▸ **Action item**
Could you please retype all of the records exactly, skipping any pictures?

▸ **Supplied records**
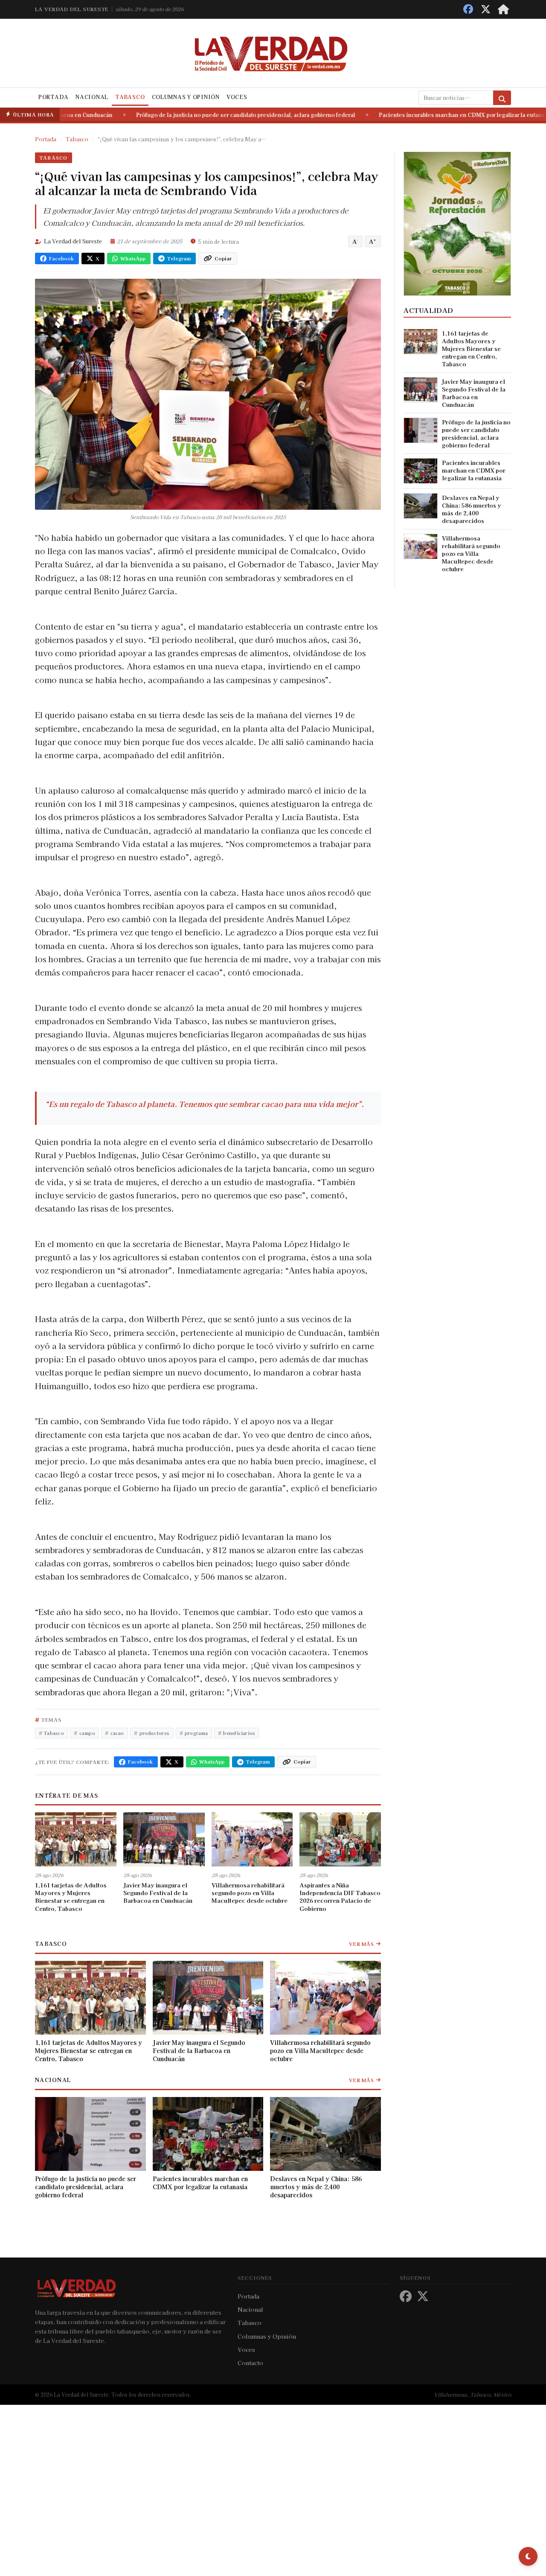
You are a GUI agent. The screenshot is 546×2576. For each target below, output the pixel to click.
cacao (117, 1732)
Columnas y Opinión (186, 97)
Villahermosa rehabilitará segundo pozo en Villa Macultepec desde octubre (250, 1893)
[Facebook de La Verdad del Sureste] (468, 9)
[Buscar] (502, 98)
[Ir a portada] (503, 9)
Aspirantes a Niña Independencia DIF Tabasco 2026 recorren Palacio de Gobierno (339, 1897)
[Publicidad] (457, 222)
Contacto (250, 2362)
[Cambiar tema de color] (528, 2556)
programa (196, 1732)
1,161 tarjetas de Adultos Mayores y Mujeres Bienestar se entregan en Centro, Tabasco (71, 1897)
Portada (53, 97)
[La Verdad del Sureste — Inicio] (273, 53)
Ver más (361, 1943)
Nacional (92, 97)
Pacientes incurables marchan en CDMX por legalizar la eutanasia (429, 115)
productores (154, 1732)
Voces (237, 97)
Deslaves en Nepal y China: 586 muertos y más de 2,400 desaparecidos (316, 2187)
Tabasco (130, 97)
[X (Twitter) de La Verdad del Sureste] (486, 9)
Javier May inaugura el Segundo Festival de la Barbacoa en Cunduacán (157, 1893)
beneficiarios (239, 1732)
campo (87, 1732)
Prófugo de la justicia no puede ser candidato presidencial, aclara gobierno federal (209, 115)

▸ **Result for this task**
You are a GUI agent. The screenshot is 546×2576. For each target below, output the pixel to click.
cacao (117, 1732)
Columnas y Opinión (186, 97)
Villahermosa rehabilitará segundo pozo en Villa Macultepec desde octubre (250, 1893)
[Facebook de La Verdad del Sureste] (468, 9)
[Buscar] (502, 98)
[Ir a portada] (503, 9)
Aspirantes a Niña Independencia DIF Tabasco 2026 recorren Palacio de Gobierno (339, 1897)
[Publicidad] (457, 222)
Contacto (250, 2362)
[Cambiar tema de color] (528, 2556)
programa (196, 1732)
1,161 tarjetas de Adultos Mayores y Mujeres Bienestar se entregan en Centro, Tabasco (71, 1897)
Portada (53, 97)
[La Verdad del Sureste — Inicio] (273, 53)
Ver más (361, 1943)
Nacional (92, 97)
Pacientes incurables marchan en CDMX por legalizar la eutanasia (429, 115)
productores (154, 1732)
Voces (237, 97)
Deslaves en Nepal y China: 586 muertos y más de 2,400 desaparecidos (316, 2187)
Tabasco (130, 97)
[X (Twitter) de La Verdad del Sureste] (486, 9)
Javier May inaugura el Segundo Festival de la Barbacoa en Cunduacán (157, 1893)
beneficiarios (239, 1732)
campo (87, 1732)
Prófugo de la justicia no puede ser candidato presidencial, aclara gobierno federal (209, 115)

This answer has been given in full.